Civil disobedience

Civil disobedience is the active, and professed refusal of a citizen to obey certain laws, demands, orders or commands of a government (or any other authority). By some definitions, civil disobedience has to be nonviolent to be called "civil". Hence, civil disobedience is sometimes equated with peaceful protests or nonviolent resistance.[1][2] Henry David Thoreau's essay Resistance to Civil Government, published posthumously as Civil Disobedience, popularized the term in the US, although the concept itself has been practiced longer before.

Various forms of civil disobedience have been used by prominent activists such as American women's suffrage leader Susan B. Anthony in the late 19th century, Egyptian nationalist Saad Zaghloul during the 1910s, and Indian nationalist Mahatma Gandhi in 1920s British India as part of his leadership of the Indian independence movement. Martin Luther King Jr.'s and James Bevel's peaceful nonviolent protests during the civil rights movement in the 1960s United States sometimes contained important aspects of civil disobedience. Although civil disobedience is rarely justifiable in court,[3] King regarded civil disobedience to be a display and practice of reverence for law: "Any man who breaks a law that conscience tells him is unjust and willingly accepts the penalty by staying in jail to arouse the conscience of the community on the injustice of the law is at that moment expressing the very highest respect for the law."[4]

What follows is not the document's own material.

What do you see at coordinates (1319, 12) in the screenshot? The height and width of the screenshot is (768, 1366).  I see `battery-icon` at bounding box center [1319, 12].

  1. ^ Violent Civil Disobedience and Willingness to Accept Punishment, vol. 8, Essays in Philosophy, June 2007, archived from the original on 13 June 2010, retrieved 12 March 2015
  2. ^ John Morreall (1976), "The justifiability of violent civil disobedience", Canadian Journal of Philosophy, 6 (1): 35–47, doi:10.1080/00455091.1976.10716975, JSTOR 40230600, S2CID 152691269
  3. ^ Steven L. Emanuel (January 2007), Criminal Law, Aspen, ISBN 9780735558182
  4. ^ Brooks, Ned. "Meet The Press: Martin Luther King, Jr. on the Selma March". NBC Learn. NBCUniversal Media. Archived from the original on 5 July 2018. Retrieved 22 November 2017.